Stephen F. Austin State University’s Coordinated Community Response Team will host a number of free educational seminars and events beginning at 6 p.m. every Tuesday in October in recognition of Sexual Violence Awareness Month.

The events, held in the Baker Pattillo Student Center, will cover a range of topics, including bystander intervention and rape prevention, as well as a screening and discussion of “The Hunting Ground,” an award-winning documentary examining the incidence of sexual assault on college campuses.

“Dating violence and sexual assault are important topics that can’t be ignored,” said Dorothy Jackson-Tubbs, project coordinator of SFA’s Office of Violence Against Women. “Our goal at SFA is to provide education and empower our students to step in if they see something that doesn’t look right.”

Tubbs said these efforts are the result of a grant SFA received from the Department of Justice’s Office of Violence Against Women.

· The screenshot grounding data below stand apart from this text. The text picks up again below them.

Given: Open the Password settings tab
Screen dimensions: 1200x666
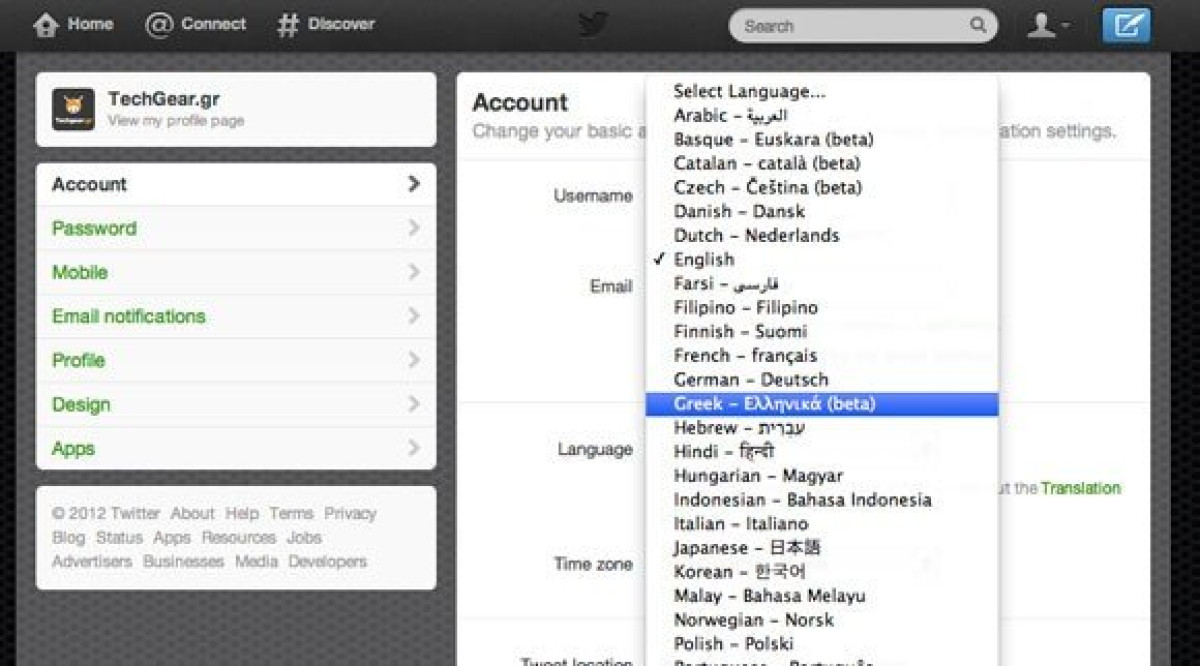Looking at the screenshot, I should point(94,228).
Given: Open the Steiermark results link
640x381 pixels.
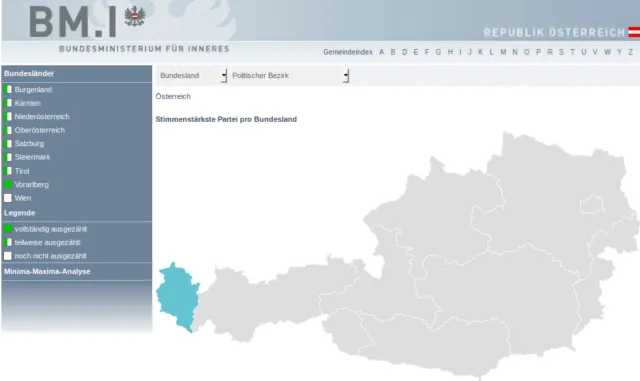Looking at the screenshot, I should (32, 157).
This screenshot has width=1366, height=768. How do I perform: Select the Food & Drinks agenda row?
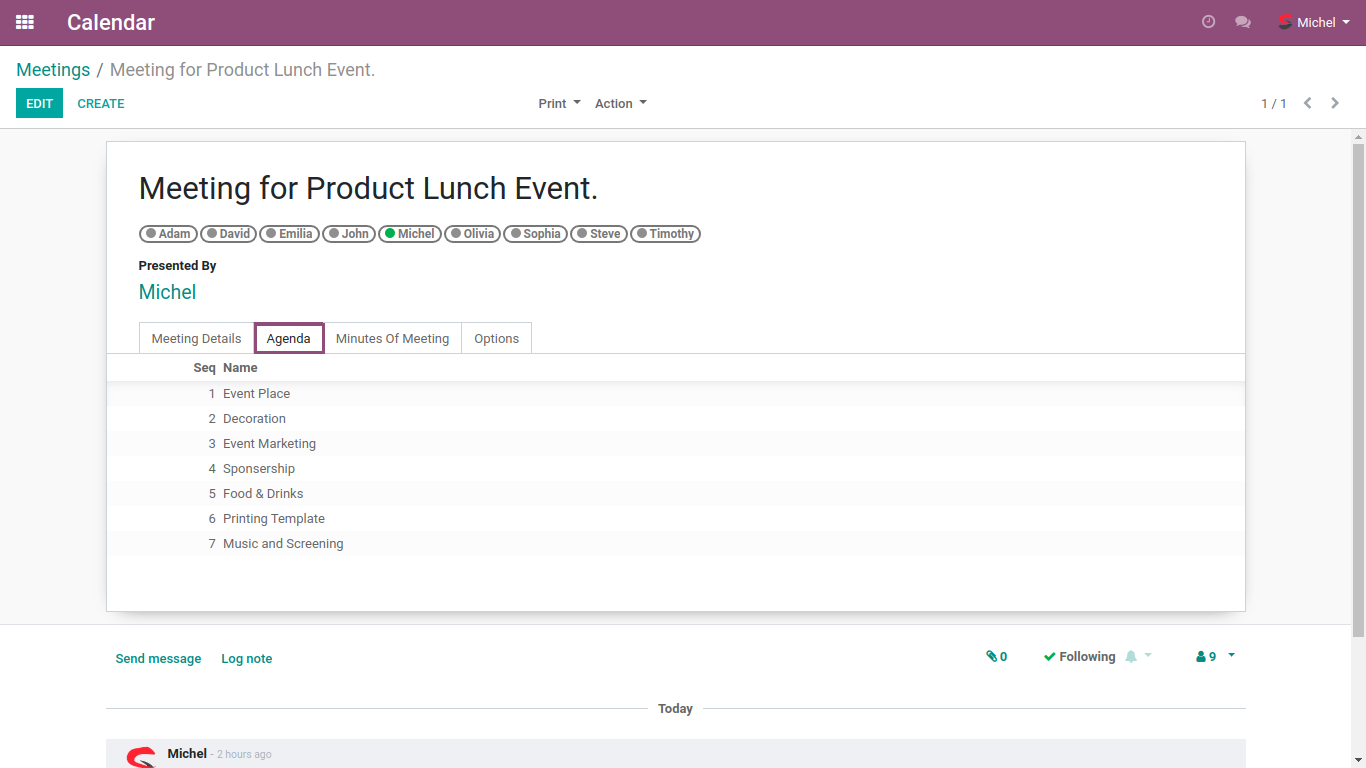(x=263, y=494)
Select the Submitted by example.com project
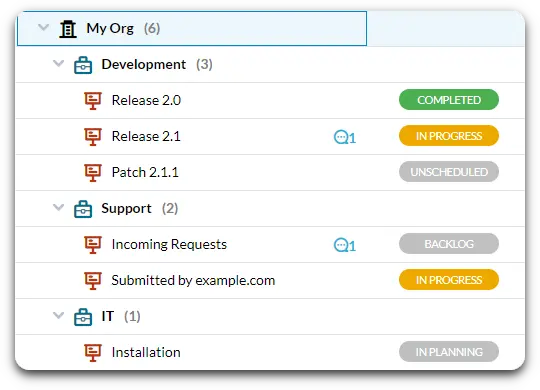The image size is (540, 390). tap(193, 280)
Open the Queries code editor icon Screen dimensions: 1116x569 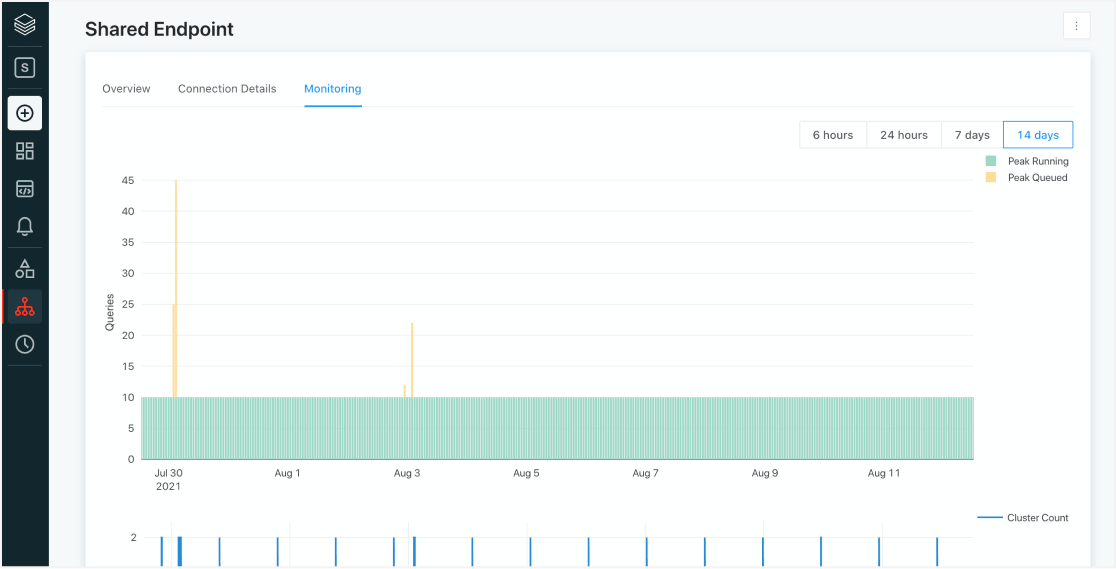pyautogui.click(x=25, y=189)
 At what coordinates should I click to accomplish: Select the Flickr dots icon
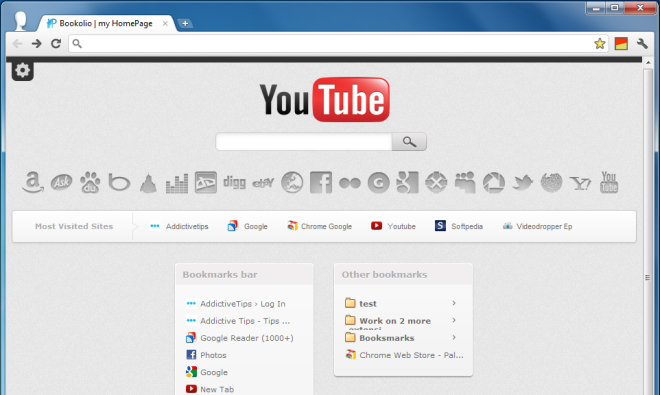(350, 183)
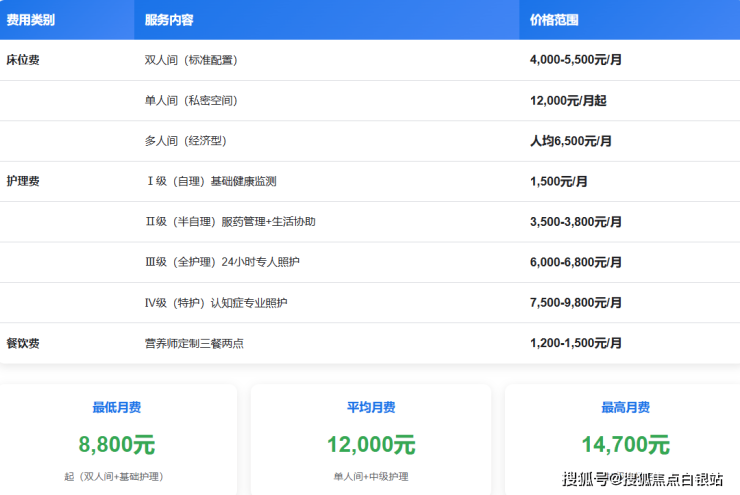Select the 价格范围 column header
Image resolution: width=740 pixels, height=495 pixels.
(554, 19)
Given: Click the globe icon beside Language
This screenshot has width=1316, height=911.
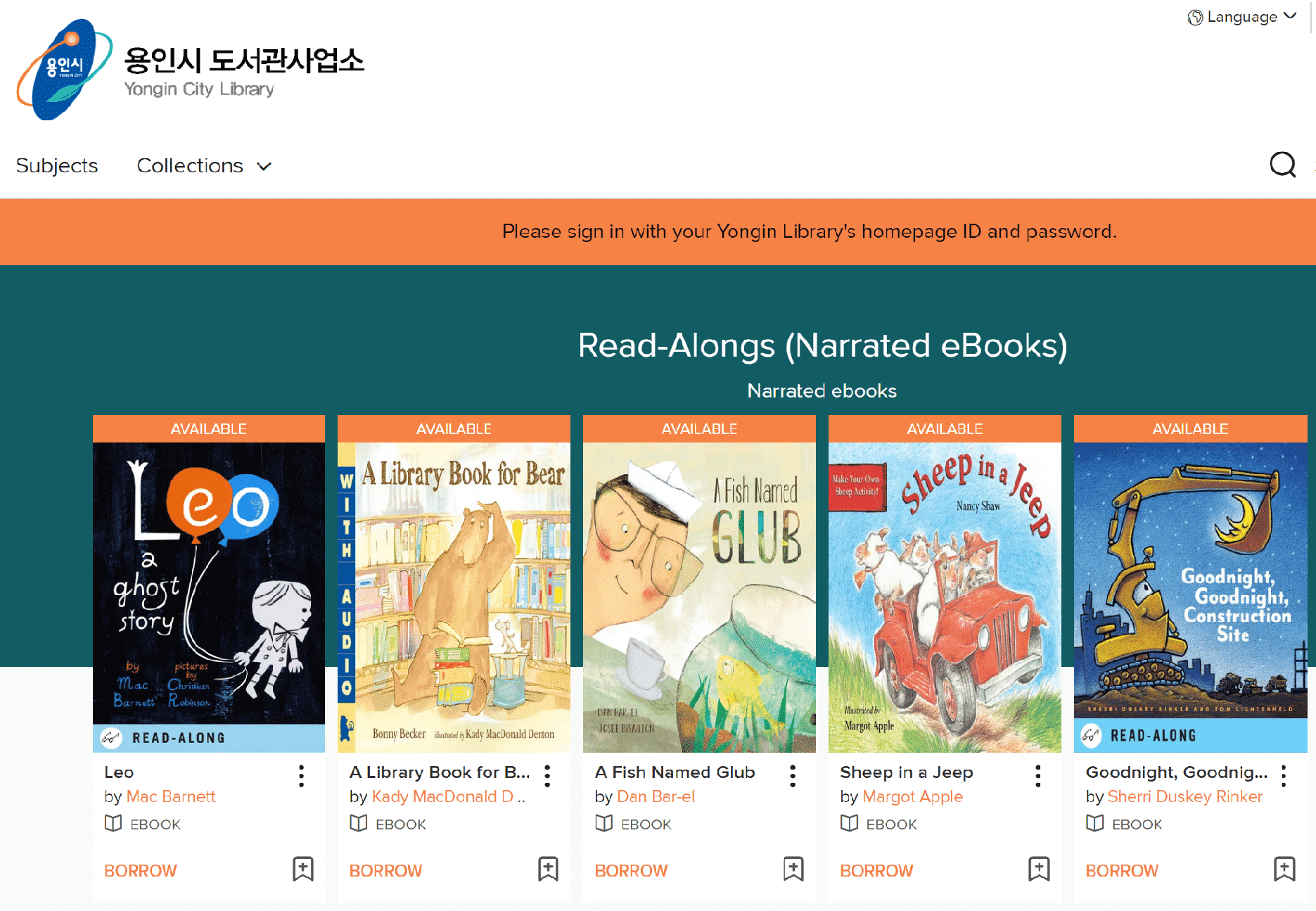Looking at the screenshot, I should point(1195,18).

“Through the grant, we’ve been able to create a Coordinated Community Response Team whose goal is to improve services for victims, provide education for bystanders and increase safety for all students,” Tubbs said. “We plan to work diligently to ensure the SFA campus continues to be a safe place for students and our entire campus community.”

For more information on the seminars, as well as SFA’s Coordinated Community Response Team, please contact Tubbs at (936) 468-2133 or tubbsdj@sfasu.edu.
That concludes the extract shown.